The basic concept is out there.
Lots of smart people studying hard to catch up to also be poached. No shortage of those I assume.
Good trainingsdata still seems the most important to me.
(and lots of hardware)
Or does the specific training still involves lots of smart decisions all the time?
And those small or big decisions make all the difference?
We’d probably see more companies training their own models if it was cheaper, for sure. Maybe some of them would do very well. But even having a lot of money to throw at this doesn’t guarantee success, e.g. Meta’s Llama 4 was a big disappointment.
That said, it’s not impossible to catch up to close to state-of-the-art, as Deepseek showed.
The basic concept is out there: run very fast.
Lots of people running every day who could be poached. No shortage of those I assume.
Good running shoes still seem the most important to me.
2. Cost to train is also prohibitive. Grok data centre has 200,000 H100 Graphics cards. Impossible for a startup to compete with this.
its funny to me since xAI literally the "youngest" in this space and recently made an Grok4 that surpass all frontier model
it literally not impossible
I assume startup here means the average one, that has a little bit less of funding and connections.
xAI was just spun out to raise more money / fix the x finance issues.
It’s the difference between running a marathon (impressive) and winning a marathon (here’s a giant sponsorship check).
But the truth is to have experience building models at this scale requires working at a high level job at a major FAANG/LLM provider. Building what Meta needs is not something you can do in your basement.
The reality is the set of people who really understand this stuff and have experience working on it at scale is very, very small. And the people in this space are already paid very well.

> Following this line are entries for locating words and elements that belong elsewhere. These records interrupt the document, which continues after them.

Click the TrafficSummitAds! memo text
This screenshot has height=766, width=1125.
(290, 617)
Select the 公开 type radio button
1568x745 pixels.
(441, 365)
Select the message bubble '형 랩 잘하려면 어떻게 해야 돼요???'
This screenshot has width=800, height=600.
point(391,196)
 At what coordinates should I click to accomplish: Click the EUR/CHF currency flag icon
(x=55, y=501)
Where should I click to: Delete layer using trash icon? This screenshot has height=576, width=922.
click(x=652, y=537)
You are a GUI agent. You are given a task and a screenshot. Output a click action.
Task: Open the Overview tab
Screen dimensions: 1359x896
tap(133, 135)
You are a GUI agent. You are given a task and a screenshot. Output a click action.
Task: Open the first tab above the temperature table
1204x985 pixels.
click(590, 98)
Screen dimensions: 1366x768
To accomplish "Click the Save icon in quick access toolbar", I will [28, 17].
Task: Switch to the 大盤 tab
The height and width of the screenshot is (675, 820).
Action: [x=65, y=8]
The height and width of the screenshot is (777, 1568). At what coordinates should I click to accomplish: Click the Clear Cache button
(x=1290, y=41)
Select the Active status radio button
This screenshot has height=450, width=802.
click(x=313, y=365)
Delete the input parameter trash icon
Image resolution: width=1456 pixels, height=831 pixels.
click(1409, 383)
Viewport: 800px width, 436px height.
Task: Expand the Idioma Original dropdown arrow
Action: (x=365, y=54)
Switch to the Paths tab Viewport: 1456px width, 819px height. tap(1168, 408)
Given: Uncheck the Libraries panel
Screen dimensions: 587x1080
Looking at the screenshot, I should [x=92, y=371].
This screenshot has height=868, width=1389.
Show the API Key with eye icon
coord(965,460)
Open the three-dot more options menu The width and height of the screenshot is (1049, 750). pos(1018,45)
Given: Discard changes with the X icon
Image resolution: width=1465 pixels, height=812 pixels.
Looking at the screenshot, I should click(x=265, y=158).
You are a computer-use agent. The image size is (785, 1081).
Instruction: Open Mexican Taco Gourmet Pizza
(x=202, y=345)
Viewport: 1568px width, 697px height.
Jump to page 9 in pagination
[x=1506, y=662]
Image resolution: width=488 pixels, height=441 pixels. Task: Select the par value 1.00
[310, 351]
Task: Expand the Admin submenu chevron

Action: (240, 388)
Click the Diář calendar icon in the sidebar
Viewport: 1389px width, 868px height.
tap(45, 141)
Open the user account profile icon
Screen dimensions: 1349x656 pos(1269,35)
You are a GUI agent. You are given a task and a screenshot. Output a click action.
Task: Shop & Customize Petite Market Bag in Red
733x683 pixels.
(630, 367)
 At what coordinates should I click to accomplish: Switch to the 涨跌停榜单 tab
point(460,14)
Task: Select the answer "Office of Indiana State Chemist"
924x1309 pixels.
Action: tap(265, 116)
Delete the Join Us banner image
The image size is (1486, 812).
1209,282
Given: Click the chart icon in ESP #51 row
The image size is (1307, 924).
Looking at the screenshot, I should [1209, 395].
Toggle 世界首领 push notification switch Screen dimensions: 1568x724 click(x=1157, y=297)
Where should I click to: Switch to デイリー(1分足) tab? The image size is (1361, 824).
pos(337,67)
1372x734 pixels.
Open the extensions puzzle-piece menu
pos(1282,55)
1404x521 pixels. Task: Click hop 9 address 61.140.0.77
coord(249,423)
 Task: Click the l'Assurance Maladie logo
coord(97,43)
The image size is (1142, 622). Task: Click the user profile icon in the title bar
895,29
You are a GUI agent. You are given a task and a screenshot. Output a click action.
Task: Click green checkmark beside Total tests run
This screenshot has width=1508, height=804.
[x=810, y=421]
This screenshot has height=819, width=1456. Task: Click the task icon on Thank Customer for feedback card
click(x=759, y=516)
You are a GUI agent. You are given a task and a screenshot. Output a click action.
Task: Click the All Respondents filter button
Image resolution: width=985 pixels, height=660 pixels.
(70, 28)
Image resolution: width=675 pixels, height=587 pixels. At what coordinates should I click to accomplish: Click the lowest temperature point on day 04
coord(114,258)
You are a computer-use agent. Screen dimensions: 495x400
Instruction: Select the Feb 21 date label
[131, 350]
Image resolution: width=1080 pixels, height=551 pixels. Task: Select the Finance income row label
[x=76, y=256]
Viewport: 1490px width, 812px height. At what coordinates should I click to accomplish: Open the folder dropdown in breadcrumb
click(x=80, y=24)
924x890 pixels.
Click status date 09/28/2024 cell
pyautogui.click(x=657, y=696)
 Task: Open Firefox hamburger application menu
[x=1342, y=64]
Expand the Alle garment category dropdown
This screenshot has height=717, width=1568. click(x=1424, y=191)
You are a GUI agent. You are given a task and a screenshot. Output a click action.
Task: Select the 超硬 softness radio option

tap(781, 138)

It's very very rare to have winner takes all to such an extreme degree as code llm models
Claude does have a slight edge in quality (which is why it's my default) but infrastructure/cost/speed are all relevant too. Different providers may focus on one at the expense of the others.
One interesting scenario where we could end up is using large hosted models for planning/logic, and handing off to local models for execution.
Coding startups also try to fine-tune OSS models to their own ends. But this is also very difficult, and usually just done as a cost optimization, not as a way to get better functionality.